The mysterious stranger riding into town to serve justice was Clint Eastwood’s stock in trade. The Quick and the Dead eventually gives Lady more specific backstory than The Man with No Name ever had, but it’s still awesome to see the genre play out with a woman. Lady doesn’t take to being mistaken for a “whore,” not that sex work isn’t perfectly respectable trade. Her witty retorts to men win the gender politics with double entendre.
Rape was always a factor in westerns, at least once the MPAA code allows films to go there. Eastwood dealt with rape in The Outlaw Josey Wales and perpetrated one in High Planes Drifter. It was treated at best as a fact of life in the 1800s and st worst as a lark. Lady got to take a stand against the town rapist.
More western fun with Sam Raimi
Alan Silvestri does a killer Ennio Morricone homage to spaghetti western with whip snaps. It would definitely fit in a Sergio Leone movie.
By the ‘90s, if Hollywood made a western, it became an ultra serious look back at our country’s past or the genre itself. Kevin Costner loved his serious long westerns like Dances with Wolves and later Open Range. Eastwood did the deconstruction of his own trademark genre in Unforgiven. Later westerns like The Assassination of Jesse James by the Coward Robert Ford and the Coen Brothers’ True Grit remake took westerns seriously.

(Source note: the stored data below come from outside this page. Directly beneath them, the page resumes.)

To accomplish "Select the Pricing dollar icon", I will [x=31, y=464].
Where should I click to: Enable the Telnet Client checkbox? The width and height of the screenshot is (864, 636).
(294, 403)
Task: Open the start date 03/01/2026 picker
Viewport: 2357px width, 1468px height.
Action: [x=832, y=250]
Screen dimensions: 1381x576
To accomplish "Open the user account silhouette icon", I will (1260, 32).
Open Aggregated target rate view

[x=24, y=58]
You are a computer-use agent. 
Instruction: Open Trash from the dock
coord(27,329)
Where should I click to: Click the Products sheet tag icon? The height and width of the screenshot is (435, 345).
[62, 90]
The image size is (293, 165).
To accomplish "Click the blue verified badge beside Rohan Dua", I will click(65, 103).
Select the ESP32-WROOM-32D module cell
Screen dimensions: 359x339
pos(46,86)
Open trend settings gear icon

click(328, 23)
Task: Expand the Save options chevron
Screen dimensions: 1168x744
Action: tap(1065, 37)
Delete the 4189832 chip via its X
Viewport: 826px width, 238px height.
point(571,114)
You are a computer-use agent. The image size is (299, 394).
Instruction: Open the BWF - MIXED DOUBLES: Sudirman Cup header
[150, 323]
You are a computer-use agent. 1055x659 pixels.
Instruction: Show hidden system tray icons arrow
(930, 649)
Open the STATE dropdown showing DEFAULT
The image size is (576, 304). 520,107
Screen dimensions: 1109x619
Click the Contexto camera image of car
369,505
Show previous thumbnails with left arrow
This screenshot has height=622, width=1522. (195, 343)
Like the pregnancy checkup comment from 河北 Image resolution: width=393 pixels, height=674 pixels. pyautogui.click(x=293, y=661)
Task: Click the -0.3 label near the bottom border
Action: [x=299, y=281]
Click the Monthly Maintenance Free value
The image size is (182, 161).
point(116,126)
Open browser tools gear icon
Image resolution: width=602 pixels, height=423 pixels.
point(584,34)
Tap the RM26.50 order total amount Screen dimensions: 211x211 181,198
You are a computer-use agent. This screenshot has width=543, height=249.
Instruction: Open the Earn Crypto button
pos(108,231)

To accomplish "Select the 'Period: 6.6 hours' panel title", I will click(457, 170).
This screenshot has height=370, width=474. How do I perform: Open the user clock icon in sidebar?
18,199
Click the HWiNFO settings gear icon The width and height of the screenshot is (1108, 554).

Westerns were significant to the movie business and to America’s frontier but they were also fun popcorn entertainment. The Quick and the Dead was devoted to having fun in the genre. Stone is badass, DiCaprio and Crowe were movie stars in the making, Hackman was magnificently evil, the whole cast made their mark and Raimi showed he could energize any genre with his unique style.